課題の指示 –
**A.** レポートの内容を2文で要約してください。
**B.** レポートのうち「略歴を紹介すると、共にローザ」から「名のバレエ団へと発展させた。」までを、両端も含めて一字も変えずに返してください。

本文 –
══════
『吉田都×堀内元 Ballet for the Future』トークイベントレポート

 今や日本人が海外のバレエ団で活躍するのは珍しくなくなったが、日本人として初めて世界最高峰のバレエ団のプリンシパルとして活躍した吉田都と堀内元が<Ballet for the Future>と題した公演を8月に金沢と東京で行う。6月6日、Chacottダンスキューブ勝どきで、両氏出席のもとトークイベントを開催。ふだん聞けない貴重なエピソードが披露され大盛況だった。
取材・文:渡辺真弓 Photo:J.Otsuka/TokyoMDE

 略歴を紹介すると、共にローザンヌ賞の受賞者。吉田は84年英国サドラーズ・ウェルズ・ロイヤル・バレエ(現バーミンガム・ロイヤル・バレエ)に入団。88年プリンシパルとなり、95年英国ロイヤル・バレエに移籍し、2010年までプリンシパルとして活躍。一方、堀内は1982年、ニューヨーク・シティ・バレエに入団、その後アジア人初のプリンシパルに昇格。2000年からセントルイス・バレエ芸術監督に就任、団員26名、学校生徒350名のバレエ団へと発展させた。
══════
データ抜粋 –
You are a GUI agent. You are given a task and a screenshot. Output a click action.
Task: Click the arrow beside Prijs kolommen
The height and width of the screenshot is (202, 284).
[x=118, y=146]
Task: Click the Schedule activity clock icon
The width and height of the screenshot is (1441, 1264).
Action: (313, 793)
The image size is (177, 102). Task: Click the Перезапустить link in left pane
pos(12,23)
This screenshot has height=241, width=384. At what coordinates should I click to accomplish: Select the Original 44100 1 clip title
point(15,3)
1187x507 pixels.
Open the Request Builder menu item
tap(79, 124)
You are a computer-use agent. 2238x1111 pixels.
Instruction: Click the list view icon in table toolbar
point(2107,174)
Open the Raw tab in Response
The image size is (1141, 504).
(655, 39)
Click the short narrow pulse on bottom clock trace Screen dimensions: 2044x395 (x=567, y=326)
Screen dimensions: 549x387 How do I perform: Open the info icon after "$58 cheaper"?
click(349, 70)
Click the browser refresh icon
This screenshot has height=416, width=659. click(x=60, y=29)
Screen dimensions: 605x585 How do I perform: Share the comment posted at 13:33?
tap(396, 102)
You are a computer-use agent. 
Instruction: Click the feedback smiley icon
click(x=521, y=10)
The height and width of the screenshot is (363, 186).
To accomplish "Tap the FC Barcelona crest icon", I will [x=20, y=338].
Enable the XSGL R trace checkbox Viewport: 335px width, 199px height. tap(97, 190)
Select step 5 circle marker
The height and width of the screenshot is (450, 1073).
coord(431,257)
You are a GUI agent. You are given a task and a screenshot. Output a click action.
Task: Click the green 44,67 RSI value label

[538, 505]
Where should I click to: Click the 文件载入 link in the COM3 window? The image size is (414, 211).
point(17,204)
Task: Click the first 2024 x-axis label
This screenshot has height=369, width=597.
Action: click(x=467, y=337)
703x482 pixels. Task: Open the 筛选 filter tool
══════
課題の解答 –
**A.** 日本人として初めて世界最高峰のバレエ団のプリンシパルとして活躍した吉田都と堀内元が、<Ballet for the Future>と題した公演を8月に金沢と東京で行い、6月6日にはChacottダンスキューブ勝どきで両氏出席のトークイベントが開かれて大盛況だった。共にローザンヌ賞受賞者の二人のうち、吉田は英国サドラーズ・ウェルズ・ロイヤル・バレエと英国ロイヤル・バレエでプリンシパルを務め、堀内はニューヨーク・シティ・バレエでアジア人初のプリンシパルに昇格した後、2000年にセントルイス・バレエ芸術監督に就任し、団員26名、学校生徒350名のバレエ団へと発展させた。

**B.**
略歴を紹介すると、共にローザンヌ賞の受賞者。吉田は84年英国サドラーズ・ウェルズ・ロイヤル・バレエ(現バーミンガム・ロイヤル・バレエ)に入団。88年プリンシパルとなり、95年英国ロイヤル・バレエに移籍し、2010年までプリンシパルとして活躍。一方、堀内は1982年、ニューヨーク・シティ・バレエに入団、その後アジア人初のプリンシパルに昇格。2000年からセントルイス・バレエ芸術監督に就任、団員26名、学校生徒350名のバレエ団へと発展させた。